Is DBT the new solution to all your data problems?

Table of Contents

Intro
Getting started with DBT
What is all the hype about?
All problems solved, we can go home
Conclusion

Intro

In the ever-evolving world of data engineering, new tools and technologies emerge regularly, each promising to simplify the complexities of managing and transforming data.

One such tool that has been gaining significant attention is the Data Build Tool, or DBT. While DBT officially reached version 1.0.0 in December 2021, its roots go back several years earlier when it was born out of a consulting project by Fishtown Analytics (now dbt Labs).

Today, DBT is an open-source project with a vibrant and growing community, addressing many challenges that data engineers and data-driven organizations have faced for years. After diving into what DBT has to offer, I was amazed by the breadth of problems it tackles—issues that data engineers grapple with daily. But is DBT truly the miracle tool that solves all your data problems? Let’s take a closer look.

Getting started with DBT

One of the most appealing aspects of DBT is how accessible it is, even for those who are not seasoned data engineers. At its core, DBT is SQL-centric, which makes it immediately familiar to data analysts and engineers alike.

# for poetry users
poetry new my_dbt_project
cd my_dbt_project
poetry add dbt-core 
poetry add dbt-databricks

poetry shell
dbt init my_dbt_project

To get started, you don’t need to learn a new programming language or master a complex interface. If you know SQL, you can start using DBT almost immediately. The installation process is straightforward, with options to run DBT locally or through its cloud offering, DBT Cloud, which further simplifies deployment and management.

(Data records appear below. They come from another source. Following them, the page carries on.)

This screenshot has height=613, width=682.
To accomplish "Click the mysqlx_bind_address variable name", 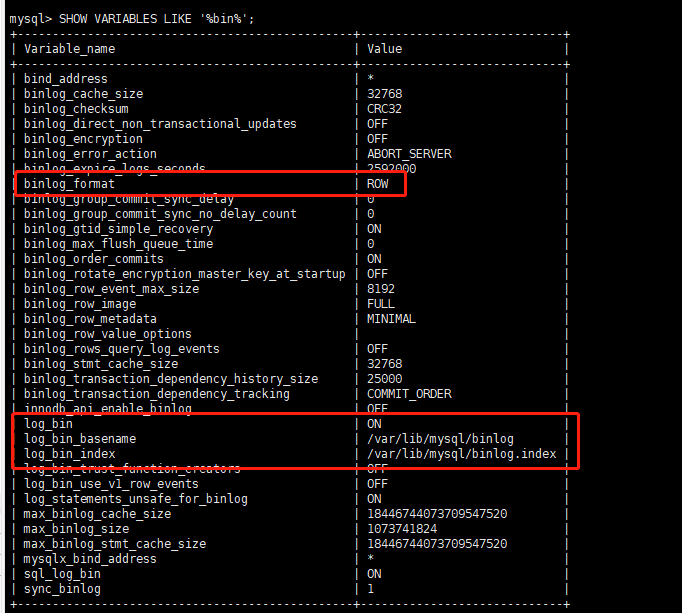I will click(x=90, y=559).
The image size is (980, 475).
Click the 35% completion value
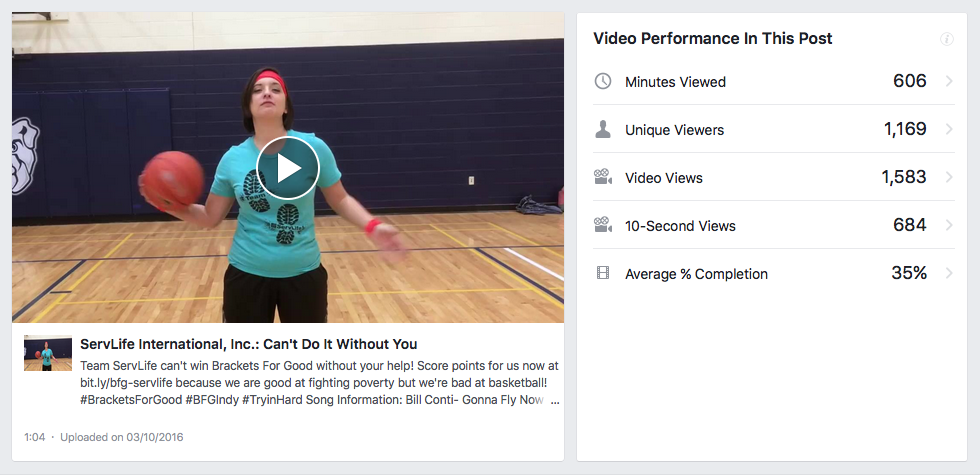[x=909, y=273]
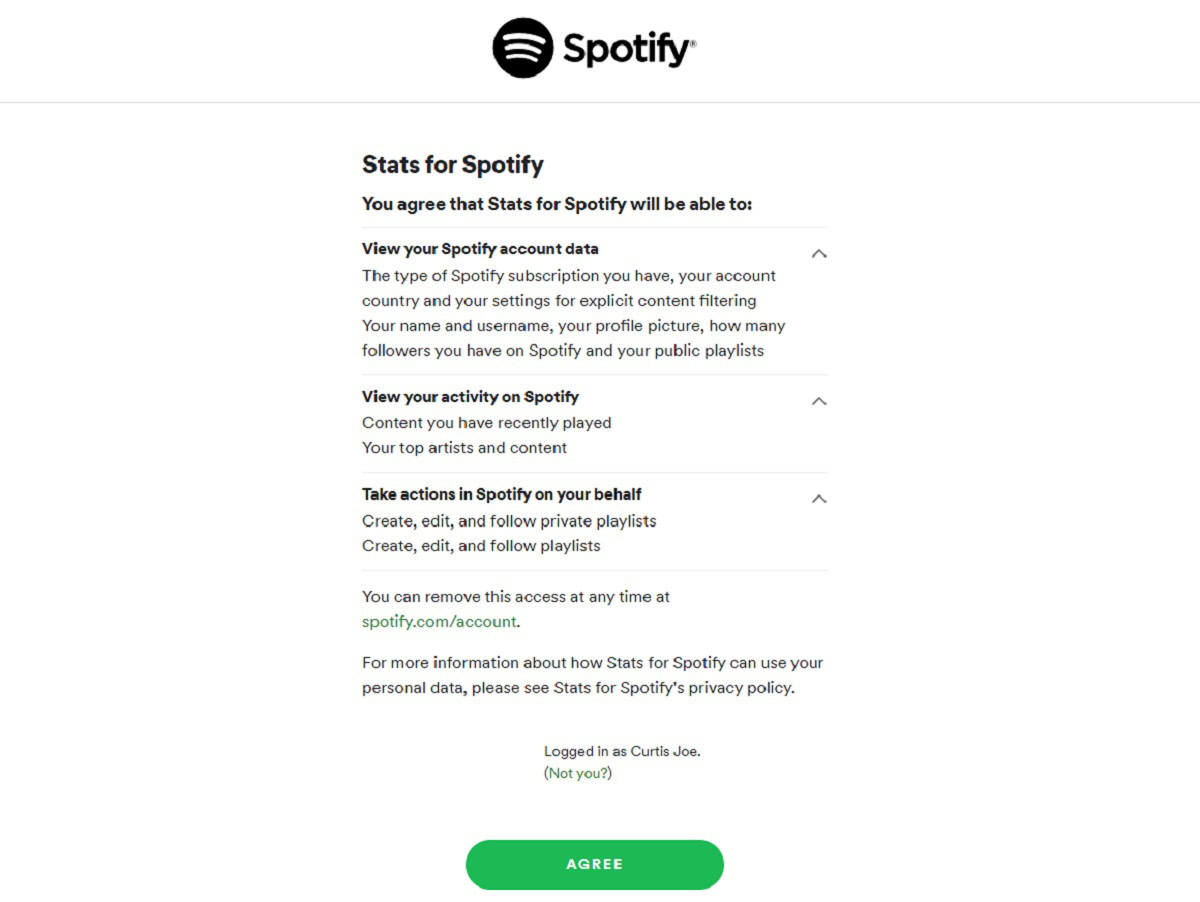The height and width of the screenshot is (902, 1200).
Task: Collapse the 'Take actions in Spotify' chevron
Action: click(819, 499)
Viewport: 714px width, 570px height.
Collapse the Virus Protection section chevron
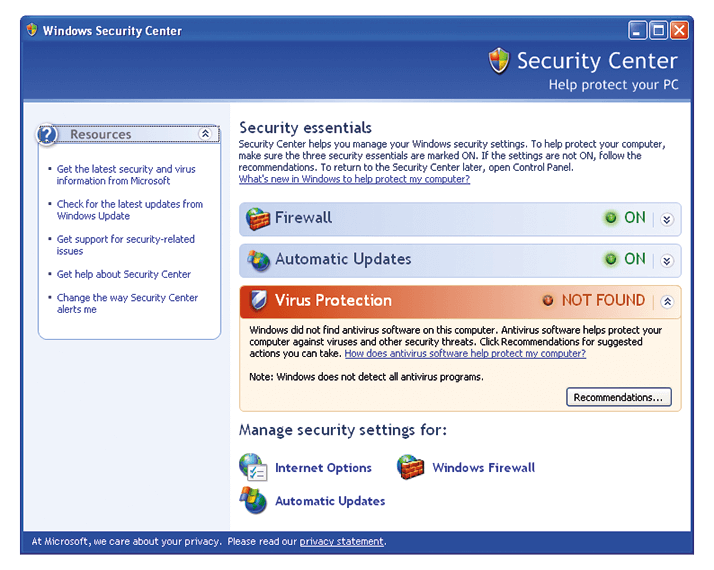pyautogui.click(x=668, y=301)
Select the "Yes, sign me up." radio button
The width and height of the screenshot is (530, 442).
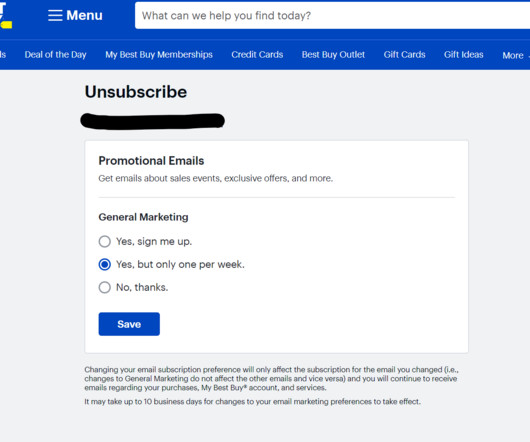[104, 242]
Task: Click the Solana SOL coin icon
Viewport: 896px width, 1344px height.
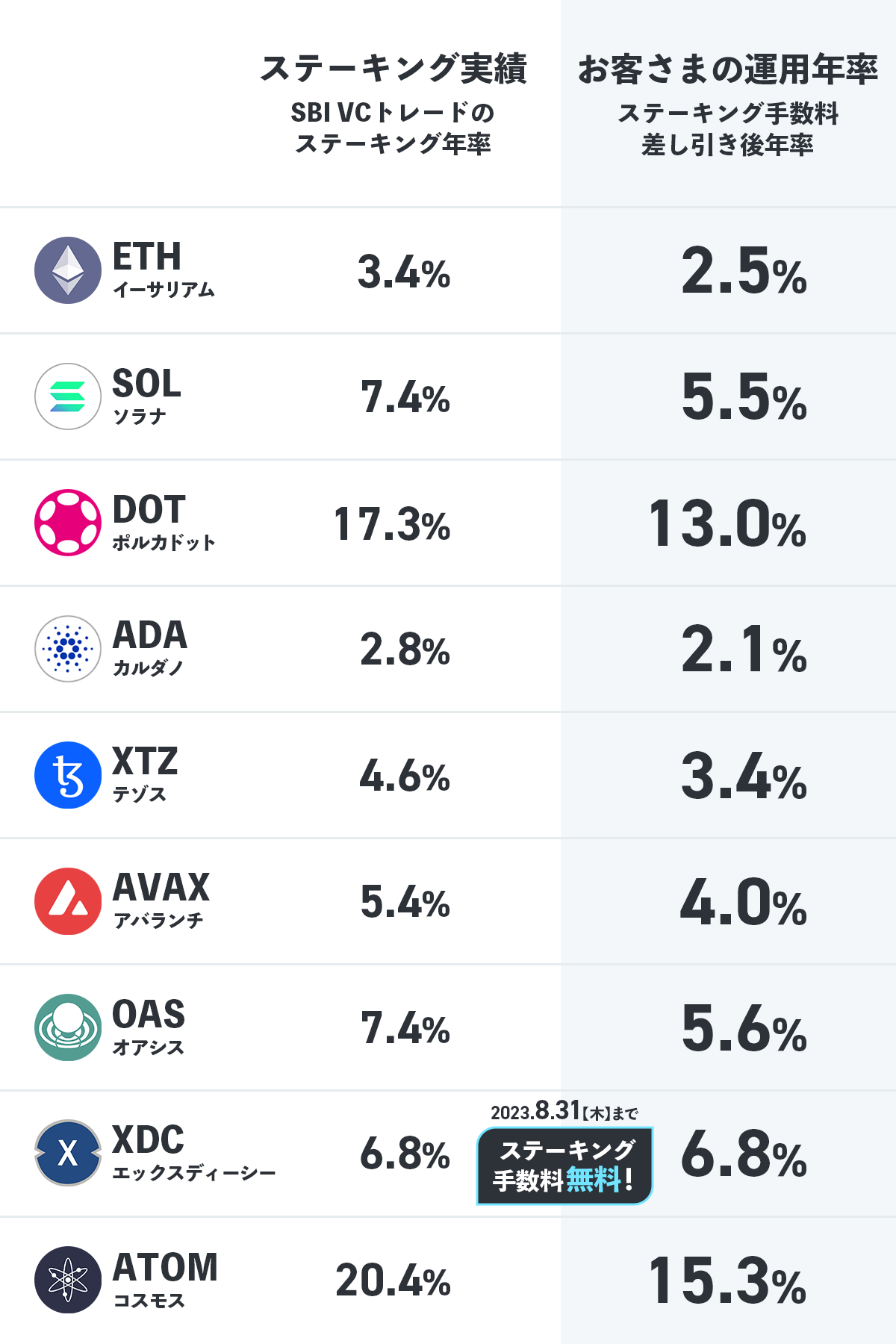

To integrate DBT with for example Databricks, we need addition module: dbt-databricks and we will need to configure profiles.yml file with the appropriate settings for our Databricks environment. The profiles.yml file is typically located in ~/.dbt/.

my_project:
  outputs:
    dev:
      type: databricks
      catalog: hive_metastore
      schema: analytics
      host: <your-databricks-host>
      http_path: <your-databricks-http-path>
      token: <your-databricks-token>
  target: dev

Once set up, DBT allows you to organize your SQL queries into models, which are then used to build transformations in your data warehouse.

After adding your first model, you can simply run:

dbt run

This modular approach not only makes your SQL code more reusable and maintainable but also provides a clear structure that scales as your data needs grow.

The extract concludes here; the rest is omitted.